Der kunsten god, aan’ty, met geestdrift aangebéen
Kroont hier, in’t heilig koor, verdienste-en deugd-alléén.

Cela forme assurément deux vers, dont je comprends trois mots, qui sont allemands ; du reste l’allégorie est parlante.

Les loges d’avant-scène sont remplacées de chaque côté par un portique de colonnes d’un marbre rougeâtre, qui encadre les statues colossales de Melpomène et de Thalie à demi peintes et à demi dorées ; c’est dans le piédestal cylindrique, derrière un grillage qui en dessine l’architecture, qu’on a pratiqué seulement des loges de rez-de-chaussée.

Cette avant-scène est grandiose, et l’on pourrait en proposer le modèle à nos théâtres, s’ils voulaient faire le sacrifice de quelques places en faveur de l’effet artistique de leur salle. Il est beau d’avoir des dieux pour spectateurs, surtout quand on n’est pas sûr que toutes les places soient toujours occupées par des mortels.
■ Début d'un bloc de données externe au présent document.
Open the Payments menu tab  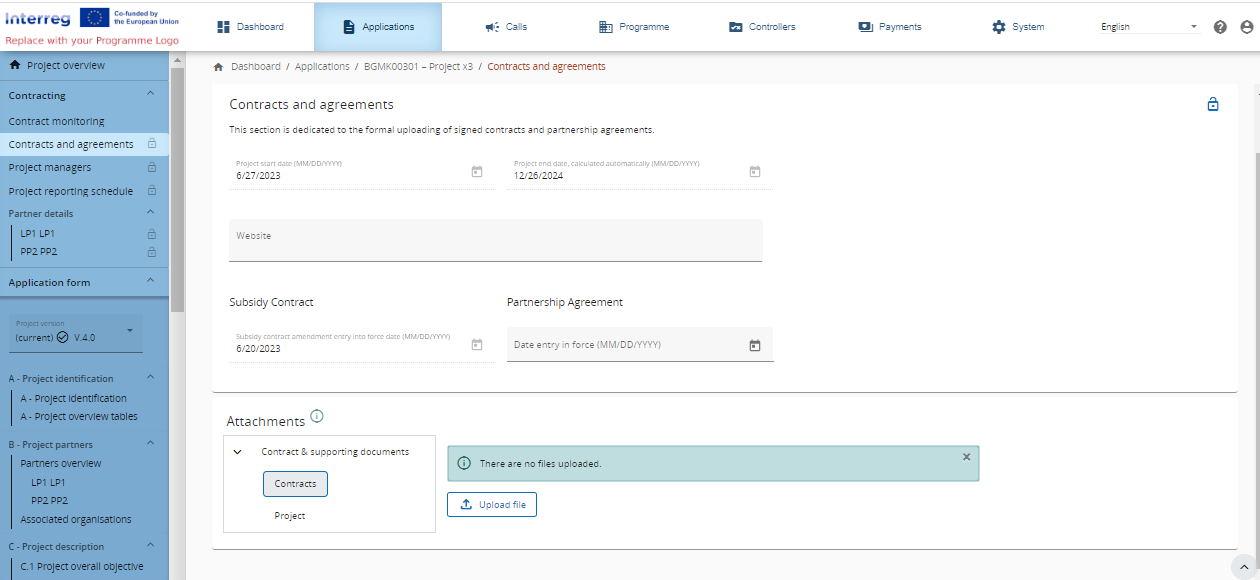coord(889,27)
Le rideau se lève ; voici un jardin, voilà une serre, et une charmante jardinière, fraîche, légère et court-vêtue, prend doin des fleurs qui sont peut-être des tulipes, et danse tour à tour en tenant une bêche ou en promenant l’arrosoir. Un galant postillon survient, arrête la jardinière par la taille, et cueille un baiser, qu’on ne lui refuse pas trop. Le maître du jardin, vieillard encore vert, ce qui veut dire un homme un peu mûr, survient un bâton à la main, suivi de son valet, et tous deux, bien armés, vont faire un mauvais sort au galant postillon. Au moment où il risque d’être assommé, la déesse Vénus descend sur un nuage, s’interpose dans la querelle, et fait sentir à l’homme mûr qu’il est trop vieux pour être jaloux. À lui les tulipes inoffensives, mais au postillon la jardinière vive et jeune comme lui.

Le vieillard n’est pas convaincu ; il représente qu’il a bon pied et bon œil, et de l’argent que le postillon n’a pas : avec cela on est heureux, la jardinière le comprendra plus tard ; l’amour a des ailes, et le postillon est doué d’une faculté d’inconstance de la force de plusieurs chevaux.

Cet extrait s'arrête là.